Analyzing DNA Packaging Initiation of Bacteriophage T4 by a Real-Time Single Molecule Fluorescence Assay

Variety of structural, biochemical and recently single molecule optical tweezers experiments have been used to study the mechanochemical aspects of viral packaging motors. However, due to transient and complex nature of interactions, it has been difficult to quantify viral assembly and packaging initiation using these techniques. We developed a single molecule fluorescence assay to study initiation and re-initiation of DNA packaging in the T4 bacteriophage. The reconstituted complexes were immobilized on a polymer covered slide and fluorescently labeled, short double stranded DNA and ATP were added and individual packaging machines, each carrying out DNA translocation, were imaged in real-time by total internal reflection microscopy.
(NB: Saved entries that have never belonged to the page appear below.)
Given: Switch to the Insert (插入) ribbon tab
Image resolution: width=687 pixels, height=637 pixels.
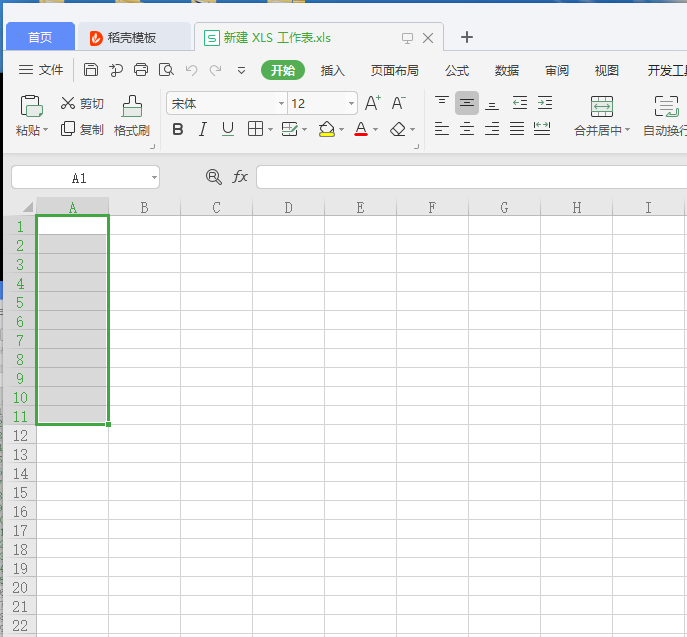Looking at the screenshot, I should pyautogui.click(x=332, y=70).
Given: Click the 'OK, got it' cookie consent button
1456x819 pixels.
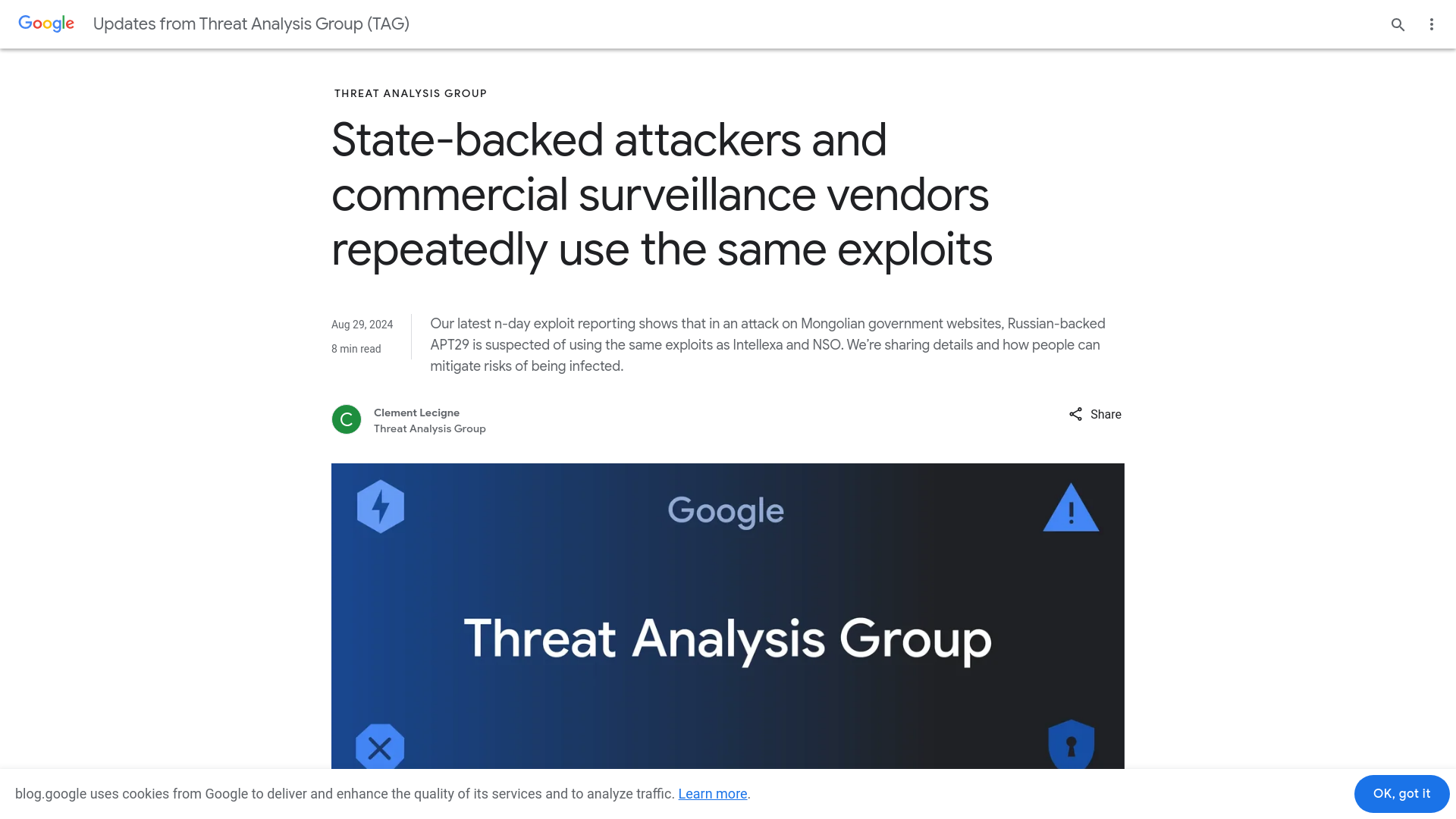Looking at the screenshot, I should click(x=1401, y=793).
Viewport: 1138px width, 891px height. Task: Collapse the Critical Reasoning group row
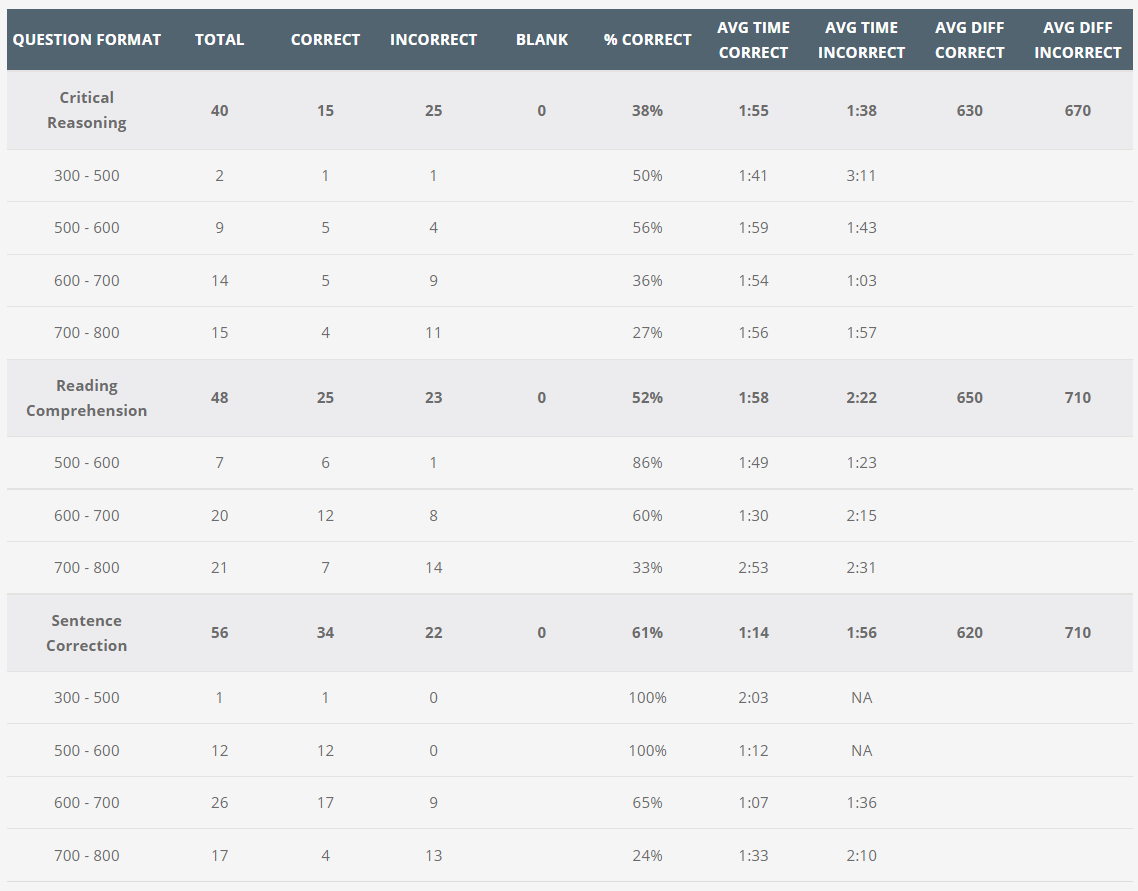tap(87, 110)
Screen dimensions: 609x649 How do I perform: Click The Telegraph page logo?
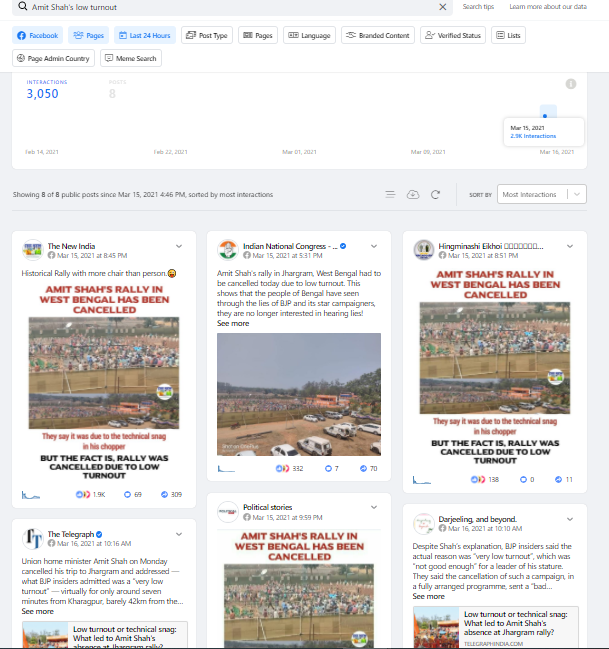[33, 538]
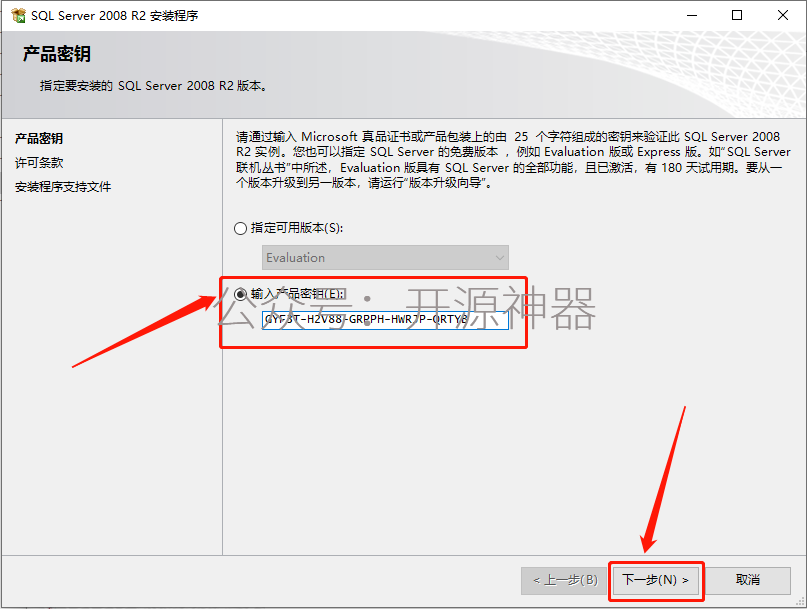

We found that the T4 packaging machine can package multiple DNA into the same head with the re-initiation rate depending on the DNA and ATP concentrations. Mutations in the Walker A P-loop of the packaging motor showed very low initiation efficiency, slow initiation time, and far fewer initiations per head. By quantifying the assembly efficiency in the presence of different co-factors, we found that while the motor is stable in the ATP-bound state after ATP hydrolysis the motor is much less stably bound to the viral capsid. The presence of a DNA in the portal channel increases the stability of motor complex. This assay can be extended to study the effect of other relevant proteins on the assembly and initiation of DNA packaging.